How we calculated it
One freelancer, single, standard deduction, no dependents, no itemizing. Two income levels: $75,000 and $100,000 in net profit (what's left after business expenses).
- Self-employment tax: 15.3% on 92.35% of net profit. Social Security caps at the 2026 wage base of $184,500; Medicare has no cap. Half the SE tax comes back as a deduction.
- Federal income tax: 2026 brackets and the $16,100 single standard deduction (IRS Rev. Proc. 2025-32).
- State income tax: each state's own 2026 brackets, standard deduction, and exemptions or credits. A couple of states (New Jersey, Pennsylvania) tax net profit directly and don't allow the federal SE deduction, which we accounted for.
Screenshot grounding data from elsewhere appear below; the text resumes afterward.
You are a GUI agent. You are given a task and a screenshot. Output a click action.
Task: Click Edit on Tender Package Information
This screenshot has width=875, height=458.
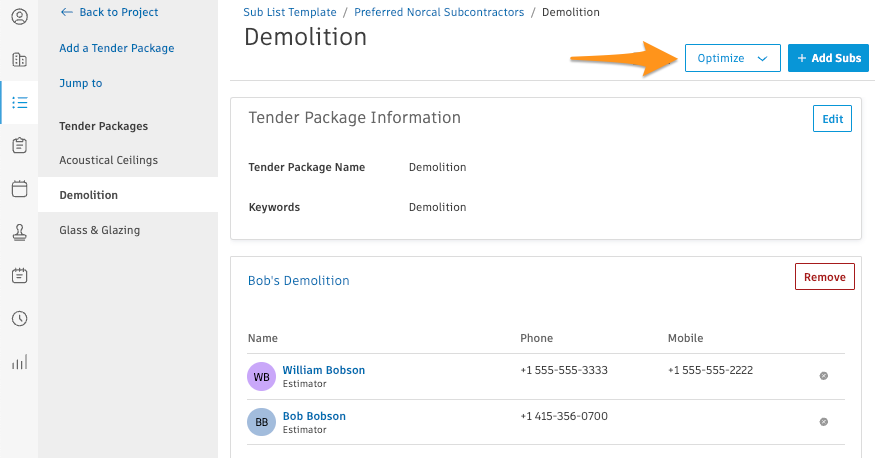832,119
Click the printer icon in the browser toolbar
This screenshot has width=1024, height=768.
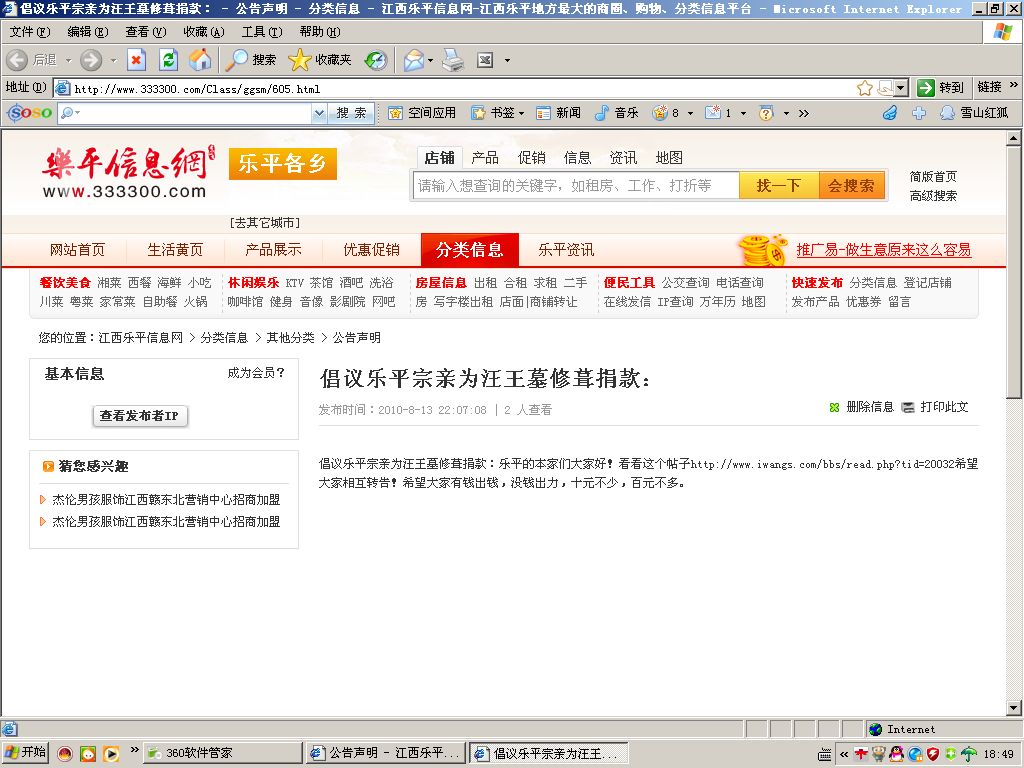pyautogui.click(x=452, y=59)
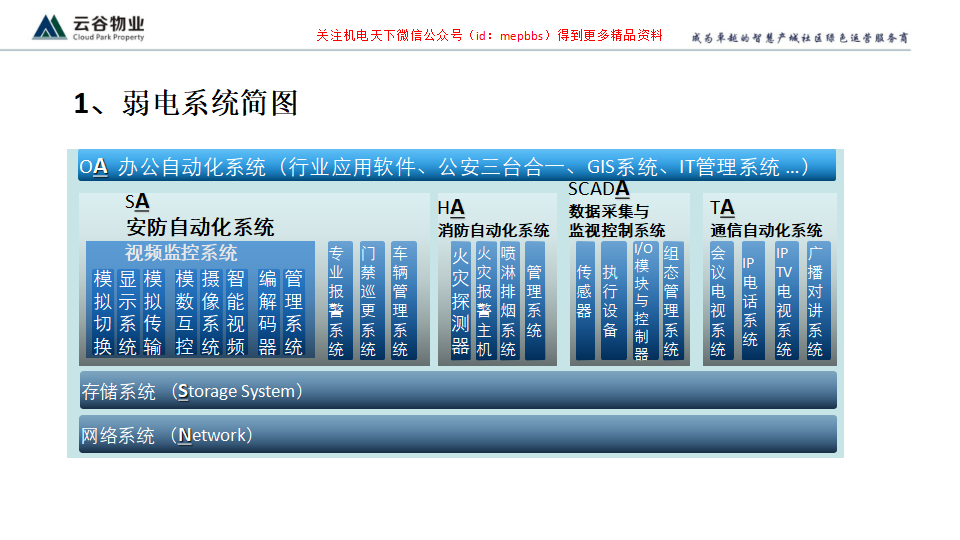Viewport: 960px width, 540px height.
Task: Click the 广播对讲系统 block
Action: (x=817, y=300)
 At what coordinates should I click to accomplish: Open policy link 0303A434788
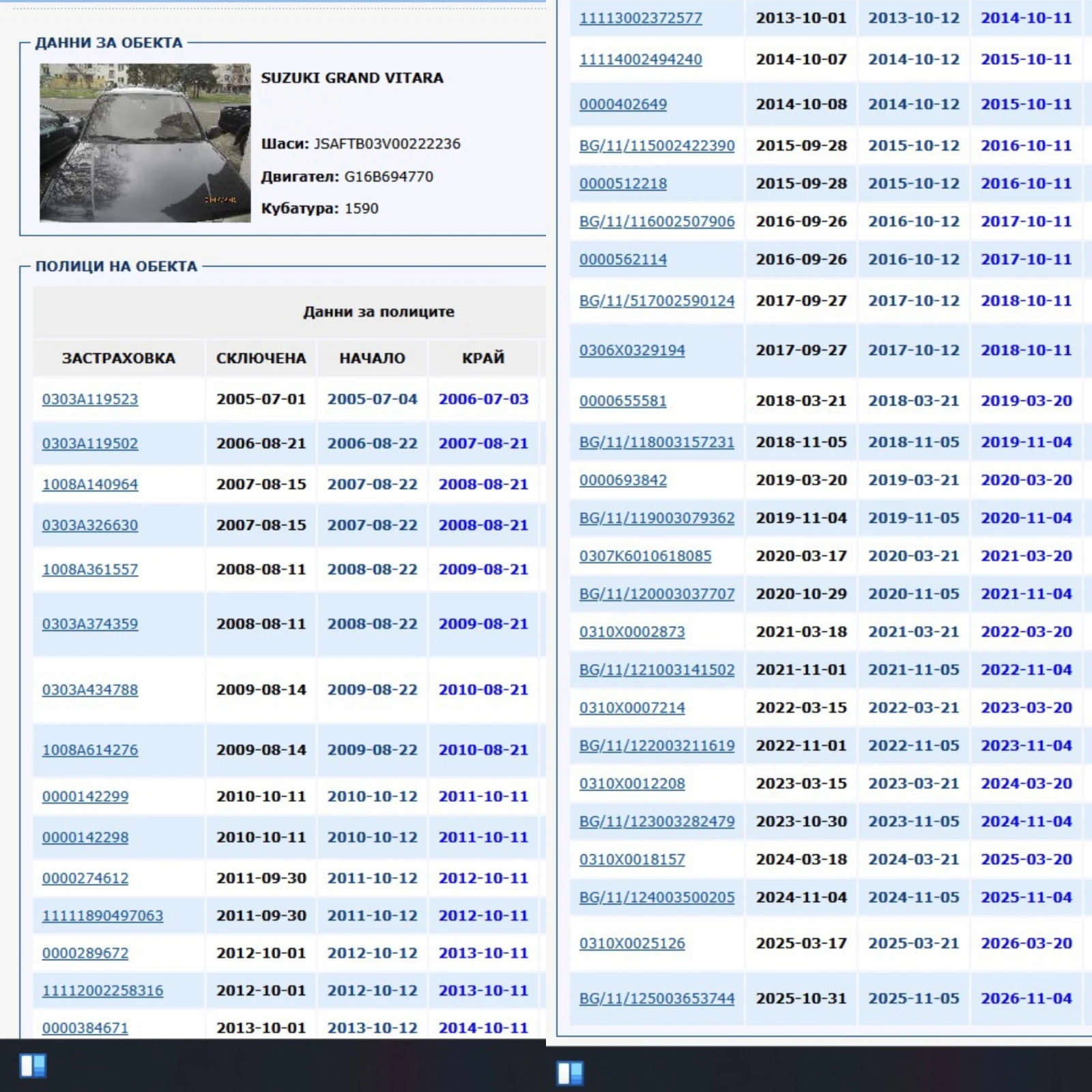[90, 690]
"Effective rate" is total tax divided by net profit. Local city taxes are flagged but not added in.
The nine states where you owe $0 in state tax
Alaska, Florida, Nevada, New Hampshire, South Dakota, Tennessee, Texas, Washington, and Wyoming don't tax self-employment income. A freelancer in any of them pays only the federal bill: $17,101 at $75K, $25,745 at $100K. That works out to an effective rate of 22.8% and 25.7%. Everyone else starts here and adds state tax on top.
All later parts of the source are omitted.